Anonymous Anónimo said...

para o juanito:
agradecidíssima pela sua passagem no meu blog, em nada parecido com o vosso, que leio e recomendo (ver links do meu blog). Eu, que também adoro cinema, também dispenso alguns minutos preciosos, do meu escasso tempo, a ler os vossos grandiosos texto :)
fiquem bem e "postem" mais :)

quarta-feira, 4 de julho de 2007 às 10:25:00 WEST  
Blogger El Mariachi said...

como diz uma personagem secundária do último e novíssimo livro do DeLillo - "Falling Man", anda pela FNAC do Fórum Coimbra, passe a publicidade - tomando a voz de uma certa consciência mais distanciada desse acontecimento do 9/11, chamemos-lhe a consciência "europeia":

- quando vocês ergueram as torres sabiam que elas estavam destinadas a cair.era algo implícito nesse acto de construção glorificada.

(ou se calhar estou a distorcer isto um bocado, julgando citar de memória)
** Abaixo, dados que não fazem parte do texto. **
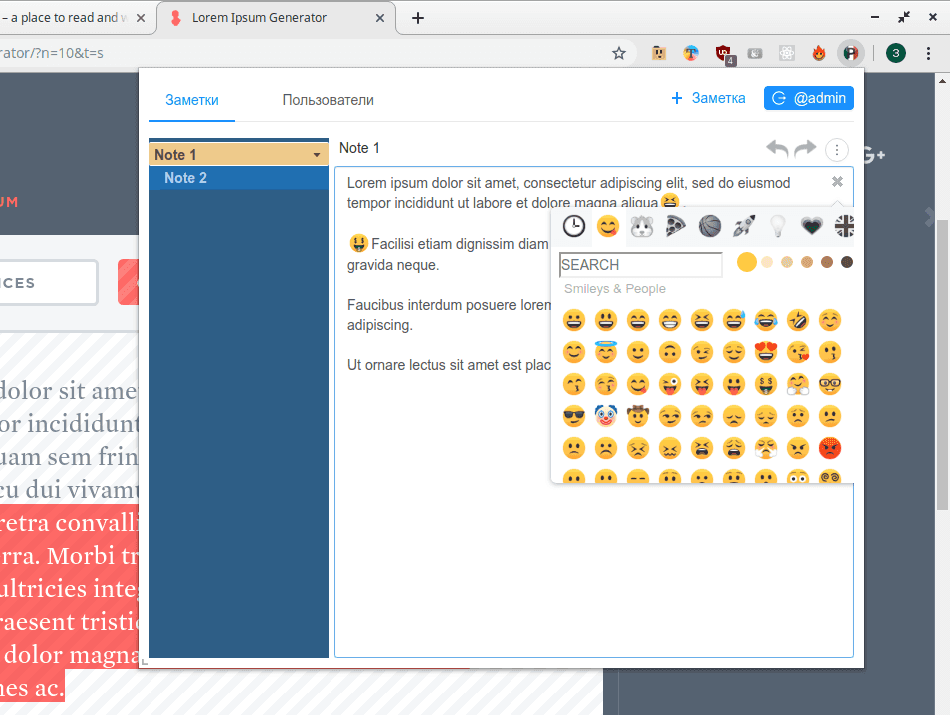Open the Food & Drink pizza category
This screenshot has height=715, width=950.
point(675,226)
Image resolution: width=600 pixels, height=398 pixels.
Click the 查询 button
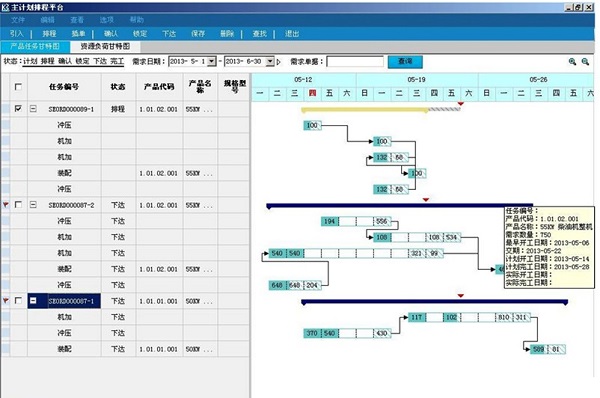point(405,62)
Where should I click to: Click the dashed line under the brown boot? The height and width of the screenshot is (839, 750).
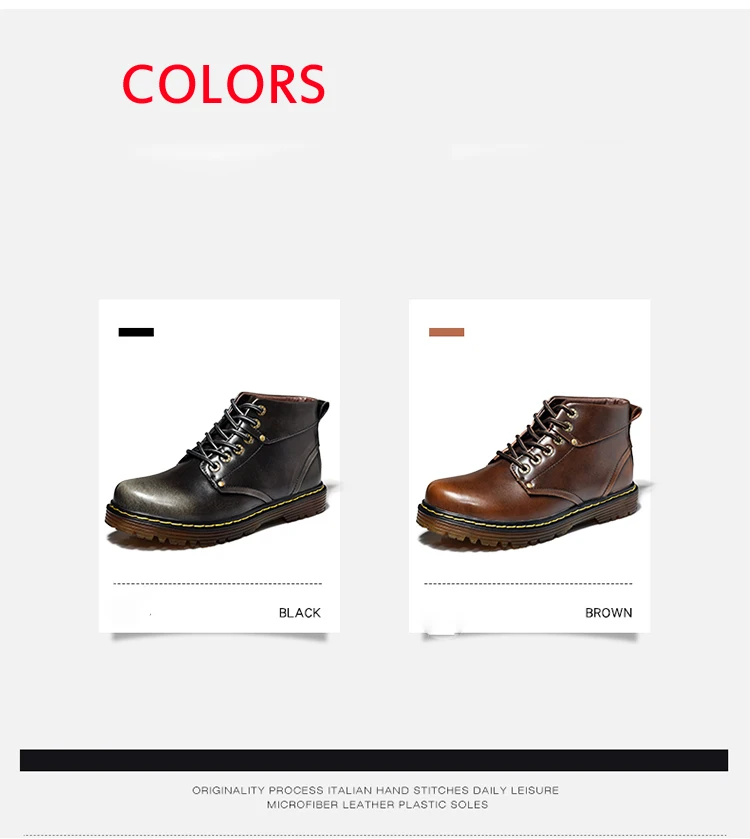(528, 583)
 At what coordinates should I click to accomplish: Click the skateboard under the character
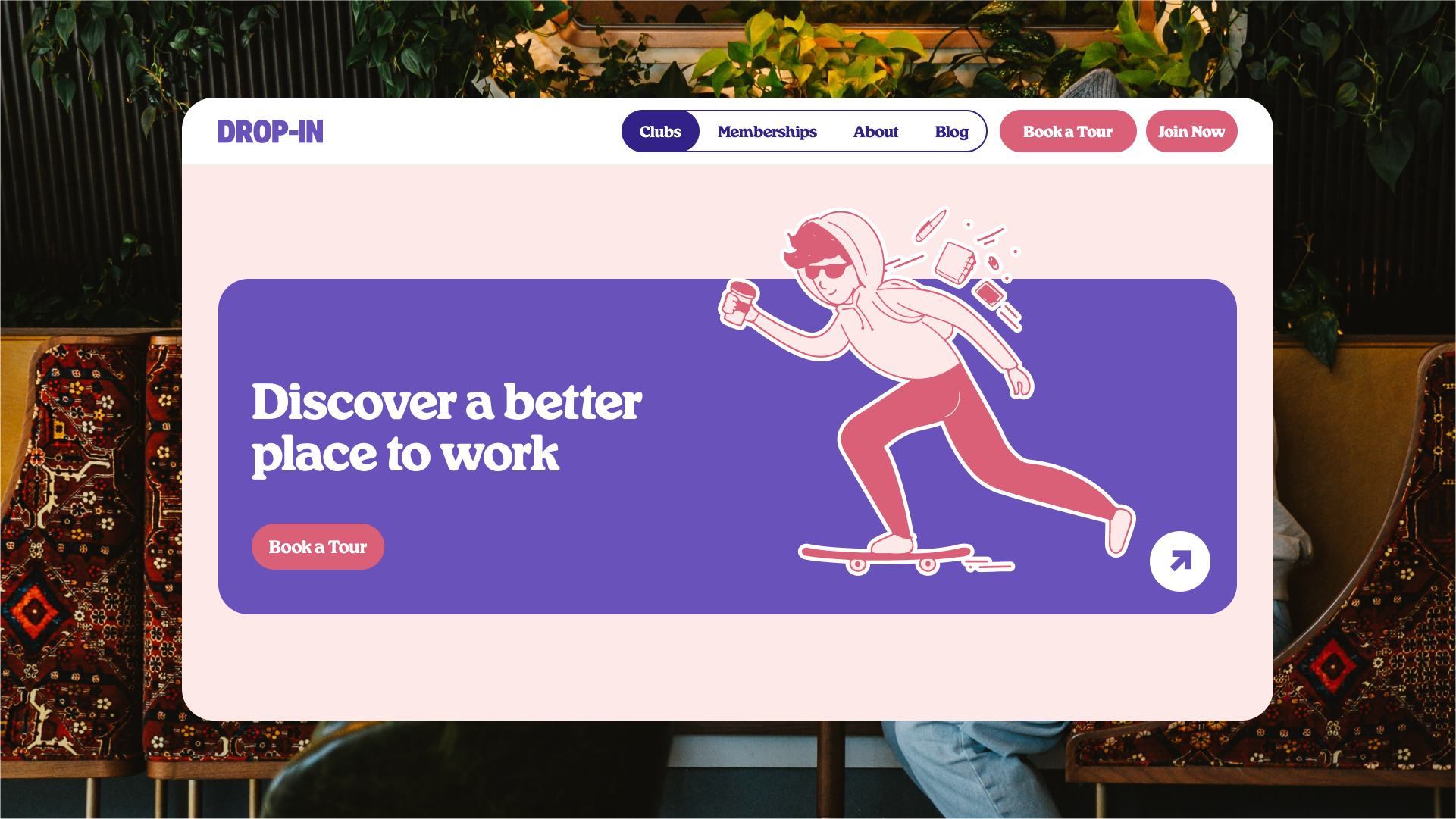(x=887, y=558)
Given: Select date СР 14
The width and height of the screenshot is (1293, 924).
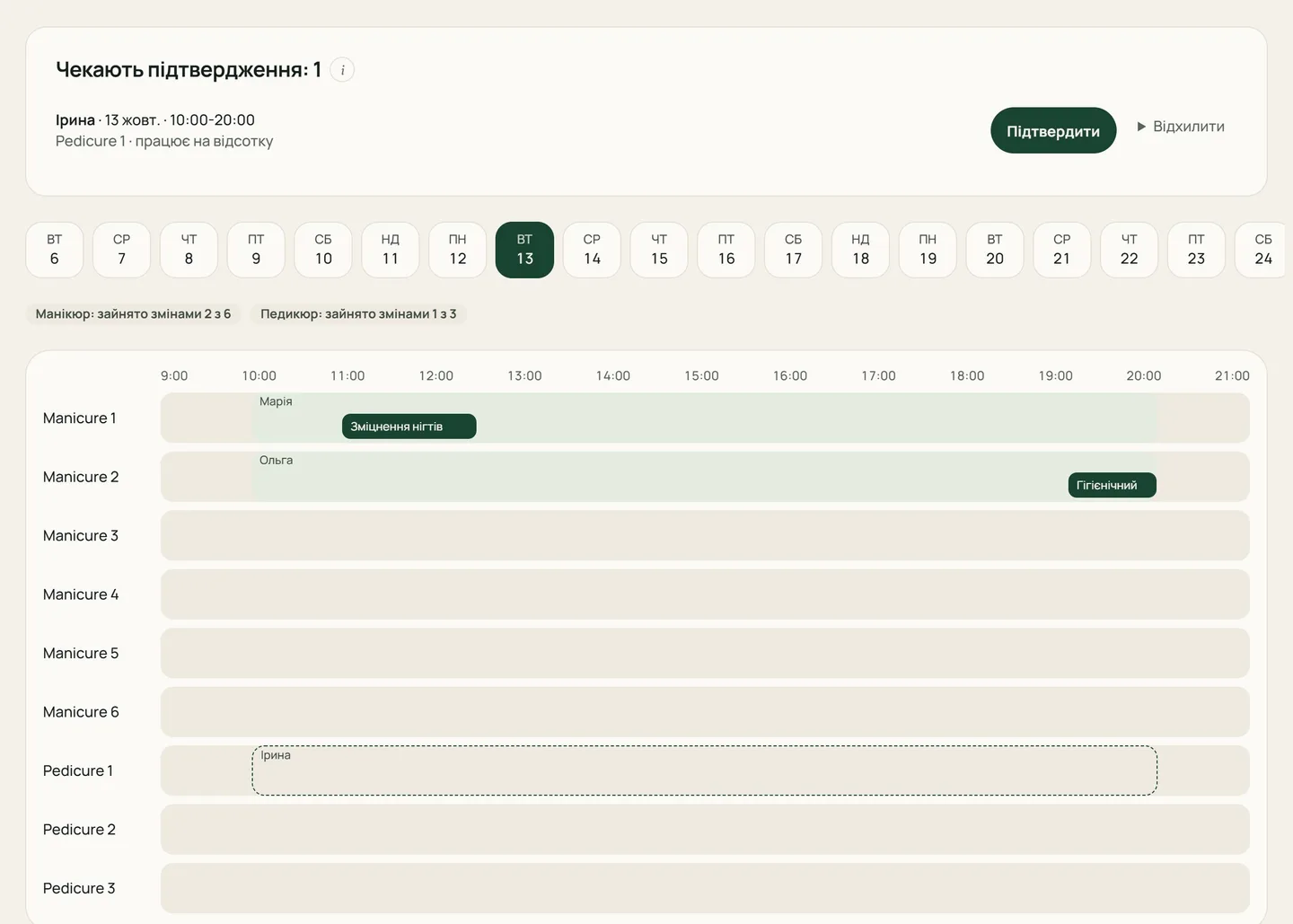Looking at the screenshot, I should [592, 250].
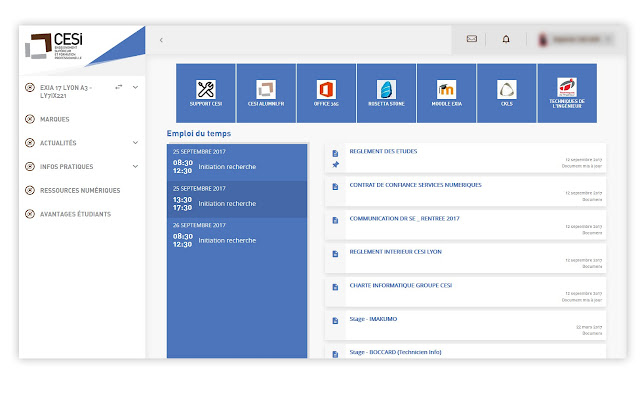
Task: Open Techniques de l'Ingénieur tile
Action: [566, 93]
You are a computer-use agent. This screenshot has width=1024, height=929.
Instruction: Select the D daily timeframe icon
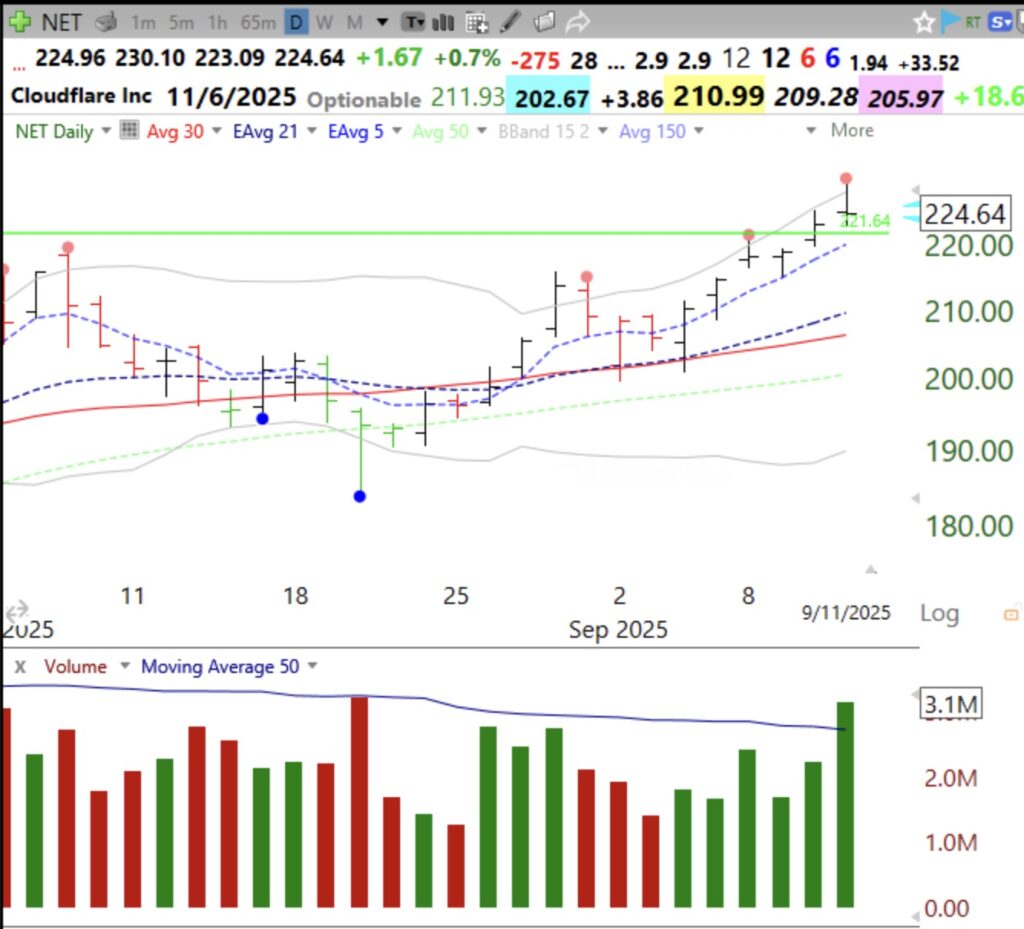[294, 21]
de qualquer modo, parece-me uma opinião desempoeirada que absorve grande parte do espectro de sentimentos (entre o terror e o fascínio) que andam à volta do acontecimento mais importante deste novo século e, claro está, de Nova Iorque.

e, já agora, parabéns ao sr.arquitecto-poeta Jóne por se ter finalmente livrado dos doze trabalhos de Dárcules (eu ainda ando a cortar cabeças à hidra e depois ainda tenho de limpar as cavalariças de alguns equinos que andam pelo departamento).

sábado, 7 de julho de 2007 às 15:31:00 WEST  
Anonymous Anónimo said...

New York, New York... é de facto a cidade que sonha acordada... e a cidade onde tudo se materializa e desmaterializa num estalar de dedos...
o 9/11 surge precisamente como gerador de mais um desses submundos encerrados em NYC, possibilitados pela arquitectura... se olharmos para tras vemos que catastrofes como estas estao associadas a renovaçoes nao so neste campo mas tambem em muitos outros.
afinal de contas, e perdoem me o cliché, ''nada se cria, nada se perde, tudo se transforma'' e NYC e de certeza o exemplo perfeito disso.

Ah! por falar em New York que grande concerto dos Interpol!
e que post! muito bom ;)

domingo, 8 de julho de 2007 às 02:44:00 WEST  
Blogger Kowbunga said...

Do Japão apenas quelo dal os palabéns ao alquitecto Juanito e também Tiaguito! Alquitecto Mali, é a sua vez, é dal-lhe com folça e fazel uma plova muito glande, ok?

(Ehehe, não lesisti)

domingo, 8 de julho de 2007 às 03:37:00 WEST  
Anonymous Anónimo said...

Ai que isto e contagioso!!! palece mais a tulma da monica do que poltugues ajaponesado!!! =P
Aploveito pala dal os palabens ao Alquitecto Helcules!